BEGIN Given data
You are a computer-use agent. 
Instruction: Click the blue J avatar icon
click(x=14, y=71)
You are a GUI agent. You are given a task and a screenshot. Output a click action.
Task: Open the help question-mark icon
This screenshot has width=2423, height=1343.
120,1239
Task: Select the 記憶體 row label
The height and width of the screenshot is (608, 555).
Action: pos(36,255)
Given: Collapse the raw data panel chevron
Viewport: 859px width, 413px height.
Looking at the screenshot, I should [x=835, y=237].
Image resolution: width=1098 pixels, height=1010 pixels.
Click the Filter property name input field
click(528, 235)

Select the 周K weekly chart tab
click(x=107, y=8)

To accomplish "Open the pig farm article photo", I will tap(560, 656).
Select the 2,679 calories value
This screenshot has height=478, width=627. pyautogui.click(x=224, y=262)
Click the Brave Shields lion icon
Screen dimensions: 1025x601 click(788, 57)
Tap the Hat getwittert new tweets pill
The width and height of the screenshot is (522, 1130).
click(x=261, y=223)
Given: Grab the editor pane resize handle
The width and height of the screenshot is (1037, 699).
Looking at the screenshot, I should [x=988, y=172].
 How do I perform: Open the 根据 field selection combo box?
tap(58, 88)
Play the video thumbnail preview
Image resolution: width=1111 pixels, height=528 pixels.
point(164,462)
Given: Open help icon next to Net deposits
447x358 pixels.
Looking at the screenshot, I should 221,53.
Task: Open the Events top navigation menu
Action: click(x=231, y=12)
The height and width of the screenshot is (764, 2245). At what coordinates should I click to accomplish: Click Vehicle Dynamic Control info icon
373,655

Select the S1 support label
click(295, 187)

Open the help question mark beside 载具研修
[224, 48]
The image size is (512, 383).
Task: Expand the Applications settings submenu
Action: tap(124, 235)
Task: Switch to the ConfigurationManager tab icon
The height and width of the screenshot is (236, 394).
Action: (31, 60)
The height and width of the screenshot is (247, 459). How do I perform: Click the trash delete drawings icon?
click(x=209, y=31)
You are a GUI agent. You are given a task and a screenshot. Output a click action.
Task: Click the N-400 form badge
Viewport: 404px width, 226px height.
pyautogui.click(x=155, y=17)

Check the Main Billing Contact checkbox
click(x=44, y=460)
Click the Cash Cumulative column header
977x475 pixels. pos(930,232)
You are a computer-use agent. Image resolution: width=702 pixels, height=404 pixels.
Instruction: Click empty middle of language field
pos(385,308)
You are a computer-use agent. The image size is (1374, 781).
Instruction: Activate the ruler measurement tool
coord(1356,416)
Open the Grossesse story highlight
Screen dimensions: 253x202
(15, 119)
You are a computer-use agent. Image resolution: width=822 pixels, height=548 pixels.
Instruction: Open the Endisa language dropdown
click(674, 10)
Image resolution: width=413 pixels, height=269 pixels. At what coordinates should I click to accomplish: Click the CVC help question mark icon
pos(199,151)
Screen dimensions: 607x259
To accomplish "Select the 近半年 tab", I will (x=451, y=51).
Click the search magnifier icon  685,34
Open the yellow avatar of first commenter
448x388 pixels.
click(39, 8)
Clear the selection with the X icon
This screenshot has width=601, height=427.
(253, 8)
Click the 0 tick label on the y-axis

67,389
END Given data
▶ **Directions**:
Output the lines above between the one holding "How do I perform: Open" and the one holding "Given: Open help icon next to Net deposits", inclusive, with nothing before or after them.

▶ **Exercise output**:
 How do I perform: Open the 根据 field selection combo box?
tap(58, 88)
Play the video thumbnail preview
Image resolution: width=1111 pixels, height=528 pixels.
point(164,462)
Given: Open help icon next to Net deposits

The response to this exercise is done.